The reason Win 8 is catching up is because, in reality, it’s the only Windows you can get on a new machine.
Windows 8.x has not, and never will be, adopted by the enterprise and small and medium businesses. The only reason it has sold at all is because it has been foisted on a hapless and ignorant public by big-box retailers beholden to Microsoft.
The primary offerings of business class PCs from Dell, HP, Panasonic and Lenovo still offer Windows 7 Pro as the default OS option. Windows 8.x consumer PC sales for Dell were so abysmal that Dell was forced to re-offer Windows 7 on most of their consumer models.
Windows 8.x has still not achieved the penetration at this same time period as Vista did at its equivalent release point, Vista being one of the worst operating systems (until Windows 8.x) ever released by Microsoft
Windows 8.x has been a significant factor in the plummeting of PC sales since its release, and because of the monumental disaster of Windows 8.x for all PC vendors, they are currently desperately searching for alternatives to Microsoft products (such as dual-boot Android/Windows 8.x devices), having lost faith in both Microsoft’s management and Microsoft’s products.
Windows 8 sucked the life out of my computer.
"Chaitanya Sareen, principal program manager at Microsoft, told U.K. computer publication PC Pro that data indicated a decrease in the use of the Start button. Citing "telemetry" obtained by the Microsoft Customer Experience Improvement Program, Sareen said the company found more users relying on the Windows taskbar for pinning and accessing their favorite software instead of going through the Start menu." Source: Why Microsoft murdered the Start button in Windows 8.
I realize that I can still "Pin" all my favorite programs to the Metro GUI and then click the little down arrow on the bottom left to access all my other programs through the "Start" menu - or even easier I can just type Notepad and hit enter...
There is no difference in Business vs Home use when it comes to the new Metro GUI. It's a "I can't handle change" problem... Believe me, I rolled out Win 7 to a large segment of our 40k+ employee company and the wailing was over-the-top at first, but once they touched it everyone wanted it. Now all the other business segments are using political connections to be next in line. Yes, the move to Win 8 will be just like the move to Win 7, just like the move from Win 2k to Win XP was.
Classic Shell is free and will do the same for Windows 8, except for the Linux and Mac looks.
Or you can do as suggested and setup 8 to look and act very similar to 7. Microsoft changed the Start Button to the Start Screen, because their testing found that fewer and fewer people were using the Start Button. Most of them used the Taskbar instead.
I sold UNIX based products since the early 80s but even I have come to accept microsoft as the dominating force in PCs and moving into all things portable.
Works for me.
I have no real theory to argue for beyond "people make the easiest/simplest choice whenever possible" but confess to not liking Win 8 or being forced to make a change, even if/especially if it's for my own good.

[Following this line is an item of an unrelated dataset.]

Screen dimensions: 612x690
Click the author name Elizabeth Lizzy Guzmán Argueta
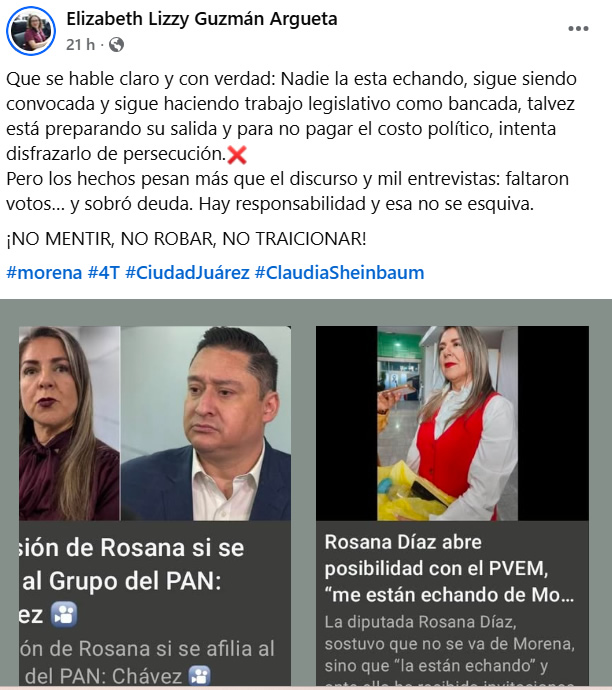(202, 19)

Whether Microsoft discontinues support or their old machine dies, sooner or later the average consumer will see no other choice than to go to their favorite retailer and buy a functioning machine with a warranty, preloaded with the latest and greatest OS.
Once the old Win 7 machines were gone, sales for Win 8 goes up a bit more. The only other somewhat easy choice for a quick switch is buy or build a Win 7 machine.
That was my solution. I tried but didn't like Win 8 and haven't tried Win 8.1. My own personal reasons for my Win h8 might now be moot with the new and improved 8.1, but I don't know.
I only went as far as Win 7 from XP and will wait here for the next one.